Instructions
(a) Reproduce a passage of the MSU stewardship report, starting at the words "Condoleezza Rice speaks" and ending after the words "communities throughout Montana.".
(b) Continue the MSU stewardship progress report, picking up after its final sentence.

Extracted text
====================
Gallatin College MSU helps individuals prepare for a career change or transition to college.


Condoleezza Rice speaks with MSU veteran students.


Chemistry professor Valerie Copie mentors a student.


MSU's Early Childhood Education Distance Partnership Program helps tribal communities throughout Montana.

Stewardship Return to Top Progress Report 2013

As a public institution, MSU recognizes and honors its obligation to the many constituents who invest their time, financial resources, energy and support. MSU deeply values the public trust granted to it and is committed to continued good stewardship of its resources.

Goal: As steward of a land-grant institution, MSU will responsibly manage its human, physical, economic and environmental resources in an open and sustainable manner.


Objective S.1:Human Resources. Attract, develop and retain the best faculty and staff to achieve the MSU mission.
Objective S.2:Physical Resources. Enhance aesthetic appeal and functional
quality of MSU physical resources to support high quality learning, research and work environments.

Objective S.3:Economic Resources. Increase and effectively allocate resources in support of the MSU Strategic Plan.
Objective S.4:Environmental Resources. Promote sustainable stewardship and a culture of resource conservation at MSU.


  • Develop our human resources through improved salaries and training opportunities
  • Improve administrative processes to make MSU more effective and enhance the work environment
  • Invest in functional and aesthetic improvements to our physical infrastructure
  • Invest in energy saving building upgrades


Budget alignment (2012–13 investments unless otherwise noted)

  • $5 million in employee raises outside the state pay plan with approval from the Board of Regents Regents in 2011-12 and 2012-13
  • $300,000 in additional merit and market increases for faculty
  • $1.5 million in additional salary and research support committed to retain high achieving faculty (also supports the Discovery goal)
  • $100,000 investment in professional development
  • $335,000 investments in OpenMSU to improve administrative support processes
  • $2 million investments in technological, functional and aesthetic upgrades to classrooms, collaboration spaces
  • $100,000 in support of the Office of Sustainability
  • $8.6 million investment in efficiency program to reduce energy, water and operations waste


  1. Jabs Hall—MSU broke ground on the new Jabs Hall, future home of the Jake Jabs College of Business and Entrepreneurship. The new building, made possible by a generous $25 million gift from MSU alumnus Jake Jabs, will feature an emphasis on sustainability, flexible classroom and workspace, and natural light, addressing stewardship of our physical spaces as well as the environment.
====================
Records provided
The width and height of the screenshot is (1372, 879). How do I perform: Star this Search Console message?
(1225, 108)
====================
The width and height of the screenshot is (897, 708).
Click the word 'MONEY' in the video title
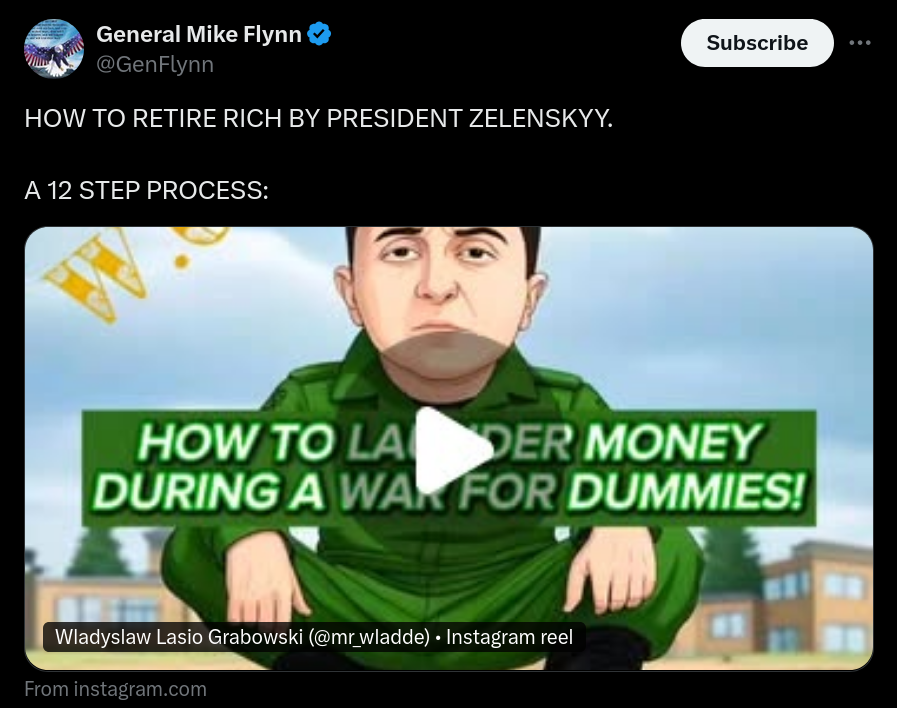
====================
Answers to the problems
(a)
Condoleezza Rice speaks with MSU veteran students.


Chemistry professor Valerie Copie mentors a student.


MSU's Early Childhood Education Distance Partnership Program helps tribal communities throughout Montana.

(b)
  2. Top Environmental Program—MSU’s Sustainable Food and Bioenergy Systems program has been named one of the 10 best college environmental programs in the United States by Mother Nature Network. Mother Nature Network, or MNN, recognized the colleges and universities for incorporating sustainability into the curriculum. MNN is an online network that promotes environmental and social responsibility. Other universities with programs in the top 10 include Cornell University, Duke University, Arizona State University and Yale University.
  3. OpenMSU—During the 2012–13 academic year, OpenMSU, a comprehensive effort to make work at MSU more effective and more satisfying, moved from data gathering and recommendations to implementation on several projects like electronic document management and workflow, improved personnel recruitment processes, and streamlined purchasing.
  4. Tree Campus USA designation—The Arbor Day Foundation has named Montana State University a 2012 Tree Campus USA in honor of its commitment to effective campus forest management and for engaging staff and students in conservation goals. MSU achieved the designation by meeting Tree Campus USA’s five standards, which include maintaining a tree advisory committee, a campus tree-care plan, dedicated annual expenditures toward trees, an Arbor Day observance and student service-learning projects.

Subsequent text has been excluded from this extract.